Instructions to follow> Take the line with "Viewport: 1280px width, 720px height." and every line after it in the entries below, and set them down exactly, without any pictures.

Excerpted records>
_____

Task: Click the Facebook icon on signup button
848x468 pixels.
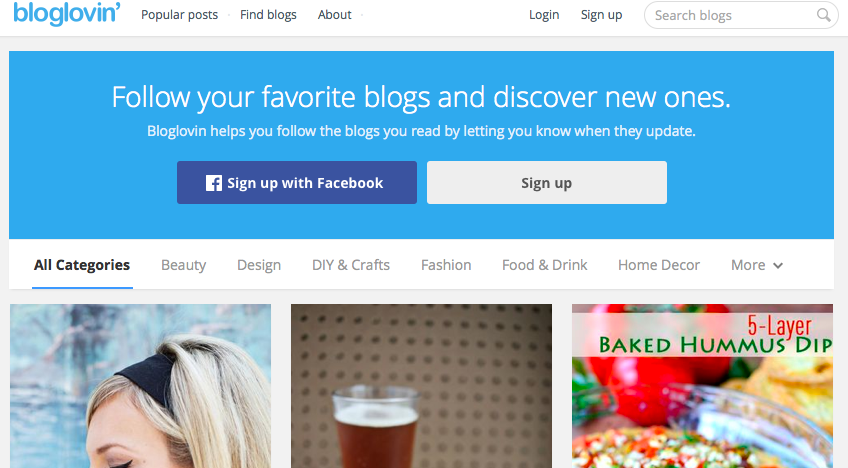Action: tap(214, 183)
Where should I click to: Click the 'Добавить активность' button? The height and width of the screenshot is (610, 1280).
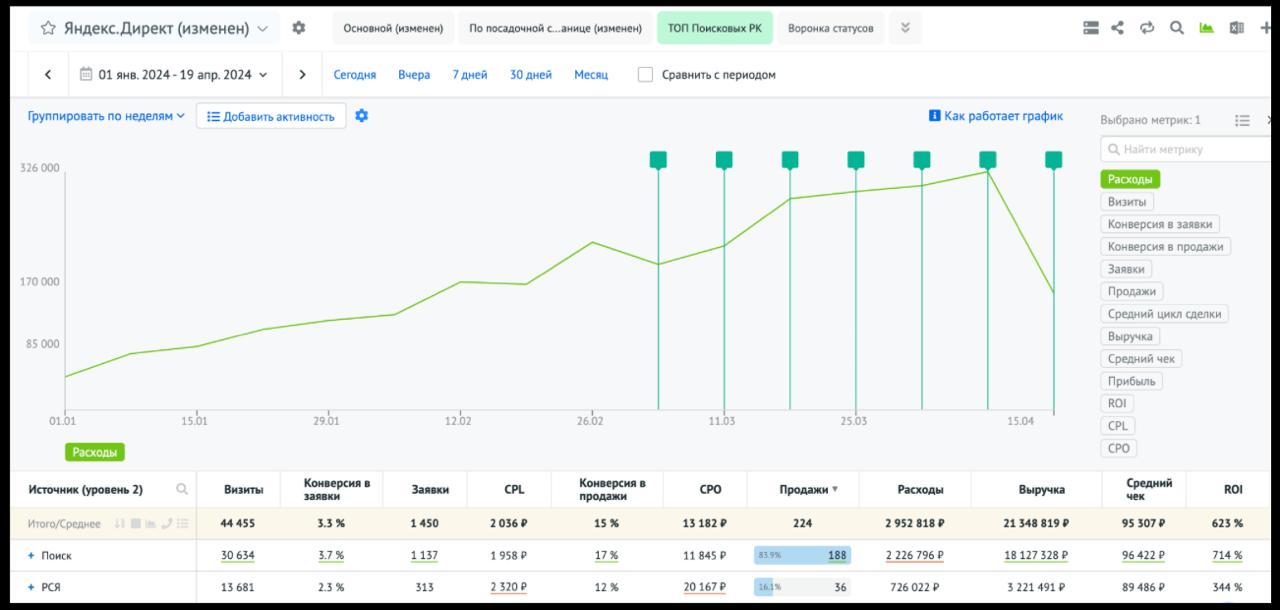click(x=271, y=116)
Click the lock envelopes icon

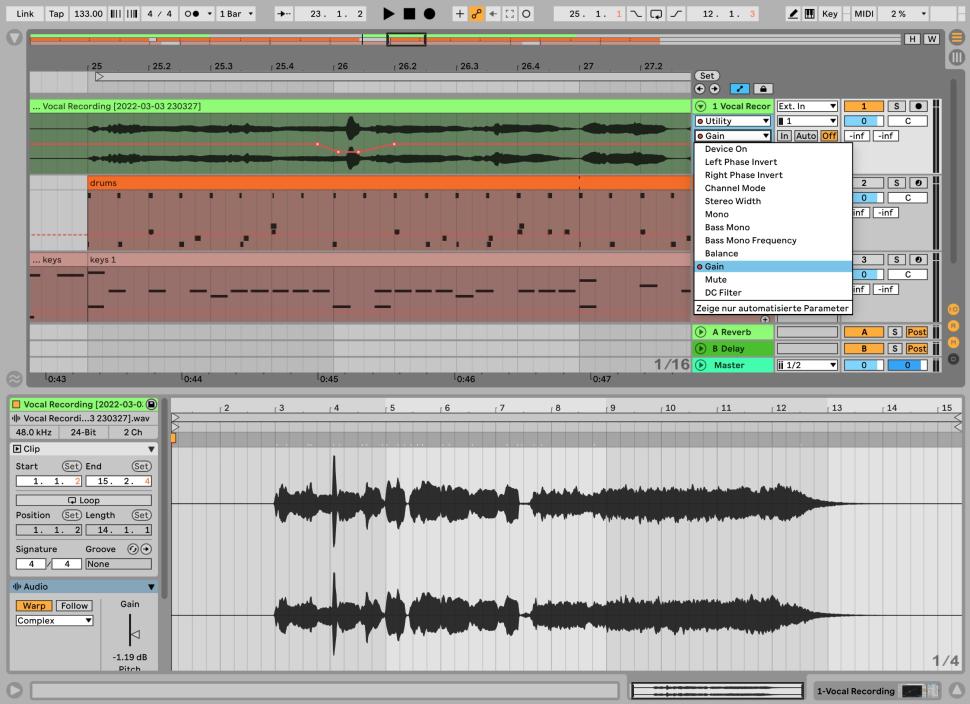[x=762, y=89]
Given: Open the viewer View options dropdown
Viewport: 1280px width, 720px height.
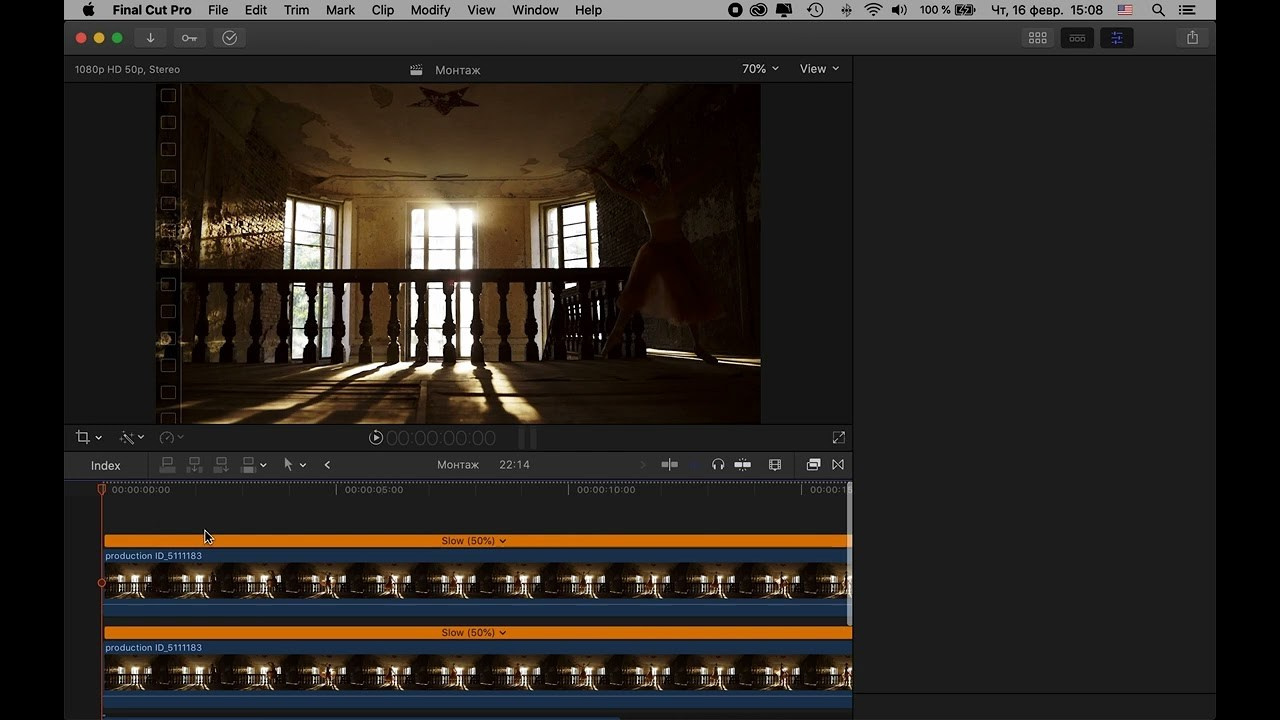Looking at the screenshot, I should pyautogui.click(x=819, y=69).
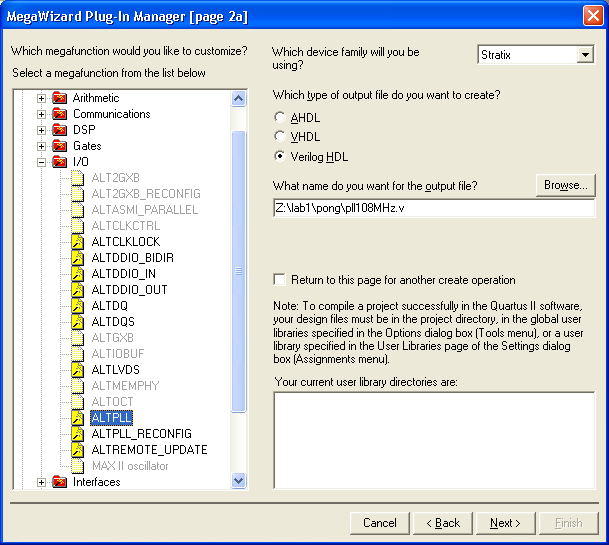Click the ALTCLKLOCK wizard icon

pos(78,242)
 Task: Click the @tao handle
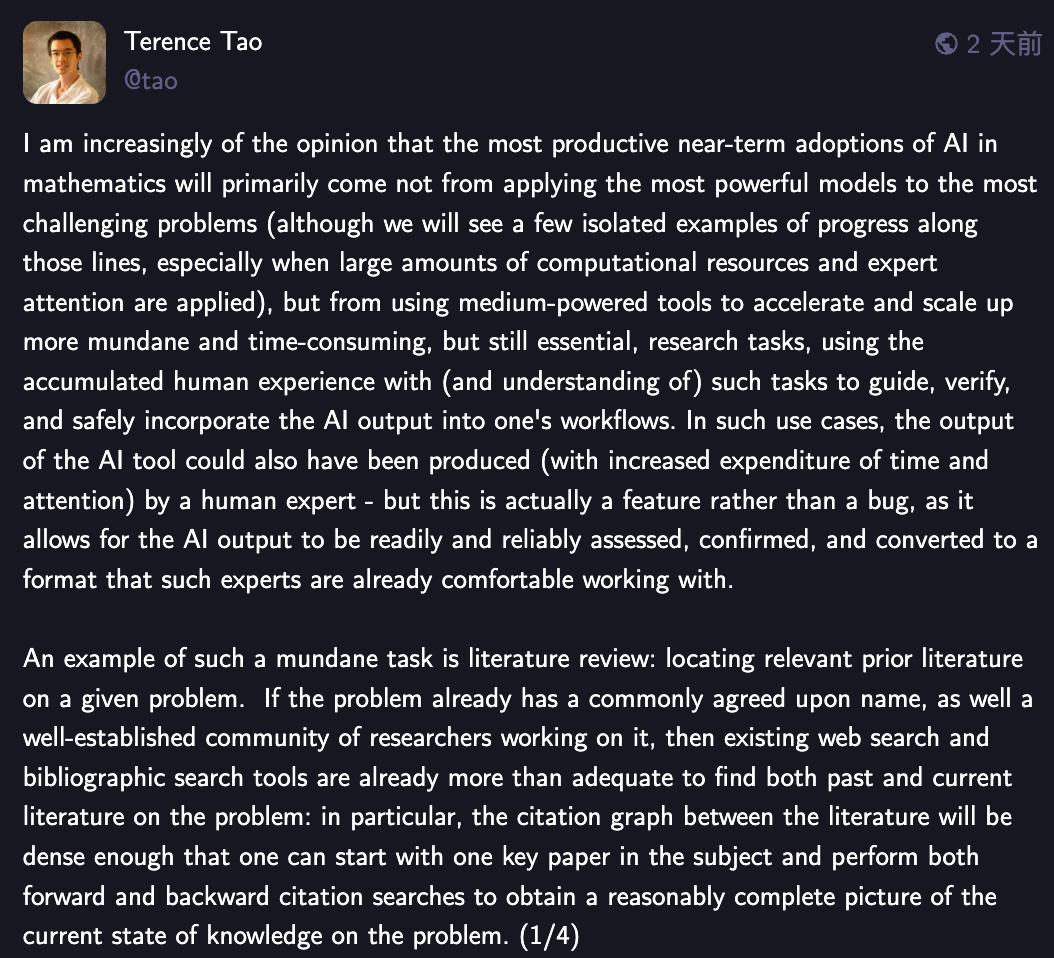click(150, 81)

_____

Output below>
Viewport: 1280px width, 720px height.
Looking at the screenshot, I should pyautogui.click(x=819, y=69).
Click the ALTCLKLOCK wizard icon

pos(78,242)
 Task: Click the @tao handle
click(150, 81)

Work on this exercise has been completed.